Geodesic distances play a fundamental role in robotics, as they efficiently encode global geometric information of the domain. Recent methods use neural networks to approximate geodesic distances by solving the Eikonal equation through physics-informed approaches. While effective, these approaches often suffer from unstable convergence during training in complex environments. We propose a framework to learn geodesic distances in irregular domains by using the Soner boundary condition, and systematically evaluate the impact of data losses on training stability and solution accuracy. Our experiments demonstrate that incorporating data losses significantly improves convergence robustness, reducing training instabilities and sensitivity to initialization. These findings suggest that hybrid data-physics approaches can effectively enhance the reliability of learning-based geodesic distance solvers with sparse data.

Paper Structure

This paper contains 24 sections, 13 equations, 5 figures, 2 tables.

Figures (5)

  • Figure 1: This figure demonstrates that even sparse data can significantly influence the learned geodesic distance functions. The color map represents the estimated geodesic distance to the source or goal point (red), and the arrows depict the gradient field.
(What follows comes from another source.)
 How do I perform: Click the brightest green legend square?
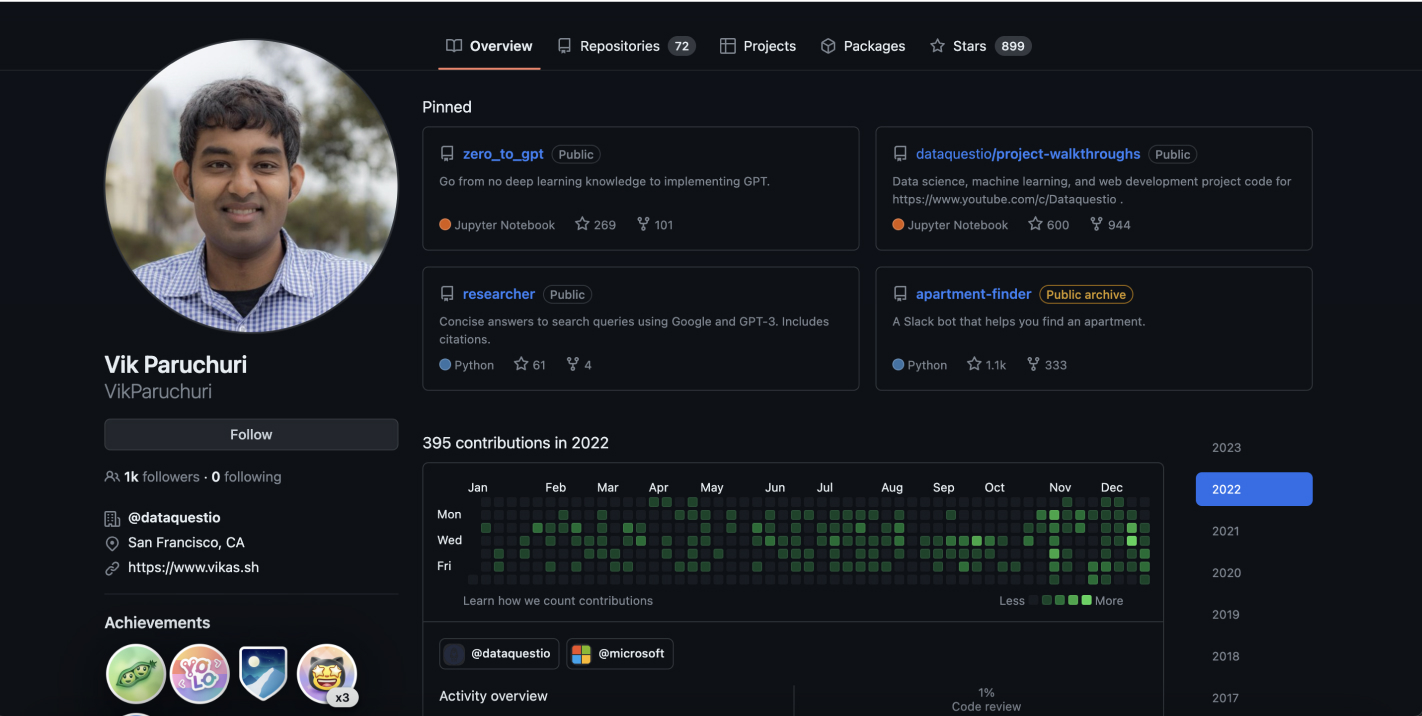coord(1086,600)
The left and right figures correspond to different placements of a single supervision point $x_{\mathrm{data}}$. While the right case converges to a poor minimum, the left case approaches the correct solution.
  • Figure 2: The geodesic distance in flat euclidean space is computed in a square domain of side length $2$, and visualized through equidistant contour lines. The results arising from encoding boundaries through the speed model (left) and through the Soner condition (right) are illustrated in this figure. Note that the speed model variant "squishes" the distance close to the boundary, whereas the Soner condition allows for the exact solution.
  • Figure 3: Canonical spaces designed for the ablation study on the effect of data losses on learning. From left to right: a convex domain, a non-convex domain, a non-simply connected domain. The shadowed area represents the free space, and the boundary is represented by the black lines. An example source point in the domain is shown in blue.
  • Figure 4: The maximum absolute distance error at different dataset sizes are visualized in this figure. The statistics are shown for the non-convex (top) and the non-simply connected (bottom) environments over $12$ different trials. A general trend is observed of declining mean error with an increasing dataset size. The standard deviation of the errors at dataset sizes of $1$ and $10$ are considerably higher than at larger datasets.
  • Figure 5: Visualization of the robustness to noise, using two different datasets with a fixed number of points ($10$), and the two extreme levels of noise ${\eta=[0, 0.25]}$. The source point is depicted in red; the points in the dataset are shown in light purple. Both trials converge to qualitatively similar solutions at all evaluated noise levels. The dataset (a) guides convergence to a poor minimum, while dataset (b) guides solutions to good approximations.